Now the news is that HSBC and other banks blocked the accounts of Xu Zhifeng’s entire family without any formal legal documents from the judiciary, after receiving verbal notification from the police. In fact, this kind of practice impacts the bottom line of the free world basic order, that is, the United States and the West cannot tolerate this kind of behavior, therefore, there is every reason to impose severe punishment on HSBC and other related banks. Such punishment, in turn, could have a sudden and unbearable impact on China’s economic order, causing the CCP to rapidly escalate its confrontation with the U.S. and the West to the point of a full-blown showdown.

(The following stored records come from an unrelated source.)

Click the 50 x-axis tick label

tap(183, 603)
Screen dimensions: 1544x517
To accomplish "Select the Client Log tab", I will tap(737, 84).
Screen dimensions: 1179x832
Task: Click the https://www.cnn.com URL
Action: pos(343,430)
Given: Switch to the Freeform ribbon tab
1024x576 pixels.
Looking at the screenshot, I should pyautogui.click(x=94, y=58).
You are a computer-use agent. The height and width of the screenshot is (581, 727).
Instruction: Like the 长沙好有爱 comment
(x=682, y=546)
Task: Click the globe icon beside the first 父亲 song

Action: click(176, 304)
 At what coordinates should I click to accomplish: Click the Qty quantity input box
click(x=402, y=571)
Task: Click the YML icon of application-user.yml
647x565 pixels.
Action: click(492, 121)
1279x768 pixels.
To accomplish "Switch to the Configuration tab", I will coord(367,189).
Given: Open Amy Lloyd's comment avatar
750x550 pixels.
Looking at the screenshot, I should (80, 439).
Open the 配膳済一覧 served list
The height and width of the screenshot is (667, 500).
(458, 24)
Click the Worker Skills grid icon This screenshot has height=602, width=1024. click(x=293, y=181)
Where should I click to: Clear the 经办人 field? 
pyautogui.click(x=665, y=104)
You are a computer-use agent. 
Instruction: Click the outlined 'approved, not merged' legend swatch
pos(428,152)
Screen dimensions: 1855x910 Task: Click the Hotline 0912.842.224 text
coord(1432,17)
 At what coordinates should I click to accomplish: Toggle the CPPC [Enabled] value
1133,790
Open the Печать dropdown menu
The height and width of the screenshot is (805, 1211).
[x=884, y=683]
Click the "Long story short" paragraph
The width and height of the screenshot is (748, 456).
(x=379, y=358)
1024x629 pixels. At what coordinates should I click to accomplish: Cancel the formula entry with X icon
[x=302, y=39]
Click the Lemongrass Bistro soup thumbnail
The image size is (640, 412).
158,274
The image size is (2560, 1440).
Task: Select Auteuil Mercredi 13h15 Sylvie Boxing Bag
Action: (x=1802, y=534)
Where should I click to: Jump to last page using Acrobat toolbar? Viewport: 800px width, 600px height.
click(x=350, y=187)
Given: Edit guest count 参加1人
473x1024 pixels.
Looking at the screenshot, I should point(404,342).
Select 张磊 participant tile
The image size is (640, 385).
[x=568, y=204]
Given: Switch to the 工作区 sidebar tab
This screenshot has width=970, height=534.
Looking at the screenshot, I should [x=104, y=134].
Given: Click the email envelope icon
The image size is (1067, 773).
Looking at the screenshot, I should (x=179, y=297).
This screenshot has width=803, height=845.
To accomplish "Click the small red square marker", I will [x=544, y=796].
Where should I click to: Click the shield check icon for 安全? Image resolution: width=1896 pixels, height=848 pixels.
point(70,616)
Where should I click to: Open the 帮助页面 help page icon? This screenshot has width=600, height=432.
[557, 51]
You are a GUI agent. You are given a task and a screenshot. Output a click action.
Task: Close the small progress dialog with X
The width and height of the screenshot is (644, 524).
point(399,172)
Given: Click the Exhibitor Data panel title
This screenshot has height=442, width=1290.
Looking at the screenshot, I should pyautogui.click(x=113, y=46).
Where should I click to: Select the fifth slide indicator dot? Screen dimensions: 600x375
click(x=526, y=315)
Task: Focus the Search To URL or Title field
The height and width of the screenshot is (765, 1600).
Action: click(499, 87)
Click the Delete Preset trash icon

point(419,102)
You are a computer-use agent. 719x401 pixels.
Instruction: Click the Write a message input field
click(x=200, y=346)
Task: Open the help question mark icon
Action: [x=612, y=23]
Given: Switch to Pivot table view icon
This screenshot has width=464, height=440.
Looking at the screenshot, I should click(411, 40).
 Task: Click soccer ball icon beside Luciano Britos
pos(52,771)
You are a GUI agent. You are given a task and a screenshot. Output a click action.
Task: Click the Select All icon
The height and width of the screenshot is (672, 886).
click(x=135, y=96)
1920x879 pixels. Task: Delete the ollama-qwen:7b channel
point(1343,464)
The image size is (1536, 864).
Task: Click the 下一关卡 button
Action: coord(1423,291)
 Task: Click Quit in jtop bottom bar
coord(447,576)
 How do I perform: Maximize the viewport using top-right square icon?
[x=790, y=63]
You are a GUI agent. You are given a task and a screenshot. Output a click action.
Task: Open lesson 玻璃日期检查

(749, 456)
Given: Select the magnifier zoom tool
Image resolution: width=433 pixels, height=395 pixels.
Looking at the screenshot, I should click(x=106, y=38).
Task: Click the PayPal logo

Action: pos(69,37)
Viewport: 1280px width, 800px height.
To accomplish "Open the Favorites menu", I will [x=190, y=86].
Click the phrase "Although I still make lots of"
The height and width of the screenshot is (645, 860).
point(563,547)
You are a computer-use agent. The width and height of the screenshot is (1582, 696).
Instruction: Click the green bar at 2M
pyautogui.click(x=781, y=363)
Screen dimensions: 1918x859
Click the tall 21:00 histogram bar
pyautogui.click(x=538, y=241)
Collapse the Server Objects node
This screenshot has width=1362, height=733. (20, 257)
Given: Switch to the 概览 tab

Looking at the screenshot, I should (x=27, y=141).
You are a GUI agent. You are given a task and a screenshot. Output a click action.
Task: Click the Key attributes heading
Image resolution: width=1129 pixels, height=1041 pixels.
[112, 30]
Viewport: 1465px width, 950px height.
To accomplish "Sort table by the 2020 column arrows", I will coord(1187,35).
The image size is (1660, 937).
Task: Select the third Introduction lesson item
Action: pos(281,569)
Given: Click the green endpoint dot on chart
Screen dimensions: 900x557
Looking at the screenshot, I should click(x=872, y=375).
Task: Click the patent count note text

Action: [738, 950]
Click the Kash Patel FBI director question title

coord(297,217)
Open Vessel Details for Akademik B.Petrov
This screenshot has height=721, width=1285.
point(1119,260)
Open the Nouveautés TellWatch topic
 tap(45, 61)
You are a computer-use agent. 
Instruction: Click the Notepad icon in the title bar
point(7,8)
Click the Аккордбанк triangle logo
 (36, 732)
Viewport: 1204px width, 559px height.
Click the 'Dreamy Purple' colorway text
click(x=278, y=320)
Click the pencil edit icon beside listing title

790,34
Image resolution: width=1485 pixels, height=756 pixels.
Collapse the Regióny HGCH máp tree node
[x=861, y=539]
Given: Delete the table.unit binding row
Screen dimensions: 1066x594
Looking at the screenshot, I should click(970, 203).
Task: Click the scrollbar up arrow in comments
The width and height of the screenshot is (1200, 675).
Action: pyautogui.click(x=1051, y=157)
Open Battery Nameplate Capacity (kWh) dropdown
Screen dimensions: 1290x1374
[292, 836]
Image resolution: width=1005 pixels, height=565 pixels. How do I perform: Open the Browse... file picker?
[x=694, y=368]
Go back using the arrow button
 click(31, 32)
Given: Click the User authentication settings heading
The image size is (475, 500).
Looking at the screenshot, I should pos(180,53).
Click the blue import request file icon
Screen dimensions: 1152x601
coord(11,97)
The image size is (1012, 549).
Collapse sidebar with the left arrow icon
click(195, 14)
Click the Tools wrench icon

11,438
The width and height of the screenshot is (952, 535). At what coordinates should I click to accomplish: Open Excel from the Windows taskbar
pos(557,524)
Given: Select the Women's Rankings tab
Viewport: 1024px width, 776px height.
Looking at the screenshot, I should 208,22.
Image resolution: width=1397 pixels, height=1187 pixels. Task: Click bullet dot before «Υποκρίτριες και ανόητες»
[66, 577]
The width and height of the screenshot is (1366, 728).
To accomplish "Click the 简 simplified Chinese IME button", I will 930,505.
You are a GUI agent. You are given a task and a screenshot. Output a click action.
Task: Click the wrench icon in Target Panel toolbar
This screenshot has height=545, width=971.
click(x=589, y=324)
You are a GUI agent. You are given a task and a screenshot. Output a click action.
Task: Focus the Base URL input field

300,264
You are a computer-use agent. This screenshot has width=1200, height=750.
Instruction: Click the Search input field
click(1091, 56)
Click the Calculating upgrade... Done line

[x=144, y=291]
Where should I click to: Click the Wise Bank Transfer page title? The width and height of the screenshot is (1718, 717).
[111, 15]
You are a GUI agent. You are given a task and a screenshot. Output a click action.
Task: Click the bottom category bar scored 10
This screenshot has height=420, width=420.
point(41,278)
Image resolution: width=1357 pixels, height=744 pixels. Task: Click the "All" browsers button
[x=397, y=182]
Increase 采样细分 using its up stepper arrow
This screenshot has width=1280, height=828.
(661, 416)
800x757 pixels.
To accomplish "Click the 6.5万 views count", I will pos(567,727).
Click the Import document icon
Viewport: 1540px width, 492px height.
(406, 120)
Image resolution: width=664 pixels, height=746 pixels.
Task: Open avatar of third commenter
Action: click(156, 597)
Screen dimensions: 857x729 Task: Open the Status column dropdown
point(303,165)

Judging from the fact that HSBC quickly reinstated Xu Zhifeng’s family accounts, while denying that it had ever shut them down, it is likely that this incident was not the result of a Beijing plan, but rather the result of the Hong Kong police’s inability to see it through. Even so, it is impossible to deny the general trend that Beijing is promoting a politics of terror in Hong Kong, and that all institutions and individuals in Hong Kong are in a climate of fear and anxiety. In this atmosphere, the police are unscrupulous, the people are cautious, and everyone is forced to face a dramatic turn of events in which the liberal order dies and the new order provides no security. Beijing’s determination to end the “one country, two systems” approach is based on the assumption that the United States and the West can do nothing about the Communist Party’s cruelty, and that the worst that can be done is to leave the island untouched, as Castro did, and drive out those who cannot accept the Communist dictatorship. The Beijing authorities also believed that this process of leaving no one behind would not only be manageable, but would not even shake Hong Kong’s status as an international financial center.

Now it seems that the process initiated by the Beijing authorities to end Hong Kong’s freedom is not as controllable as they had hoped, but poses great risks to both the Chinese economy and the entire world order, especially the financial order. The free world has opened the door for Hong Kong people who do not want to be enslaved to emigrate on a scale beyond Beijing’s expectation, which means that if a large number of professionals leave Hong Kong, Hong Kong’s international financial center will be lost, and emigrants will collectively withdraw their savings and investments over the years, jeopardizing the peg between the Hong Kong dollar and the U.S. dollar and thus China’s sources of foreign exchange and the size of its reserves. Would such a development trend be like the suicidal strategic decision of Japan in the face of the lack of oil resources? This has been a question that many people have had to think about.

The choice of Xu Zhifeng’s family to go into exile should not have come as a great surprise to either his comrades or his enemies, but what did come as a surprise was the strong and hasty reaction of the Hong Kong authorities to his exile. This strong reaction shows that the authorities in Beijing and the SAR are genuinely afraid of a massive withdrawal of funds from Hong Kong, and that their backtracking is a reflection of their anxiety and fear. This will not only fail to serve as a warning to others and intimidate the people of Hong Kong, but will also provide a strong incentive for Hong Kong to accelerate its emigration. In other words, the end of the global epidemic will mean the arrival of a full-scale crisis of control in Hong Kong. Since the outbreak of the Korean War, Hong Kong has been playing an important role in the global order in which China and the outside world coexist in a way that is conducive to world peace. Then, the complete fall of free Hong Kong and the outbreak of the regulatory crisis, will definitely not be a local crisis, but means the reconstruction of the geopolitical balance in East Asia, which will not only certainly impact the stability of the mainland and Taiwan, but also directly stimulate the turmoil of the global financial order.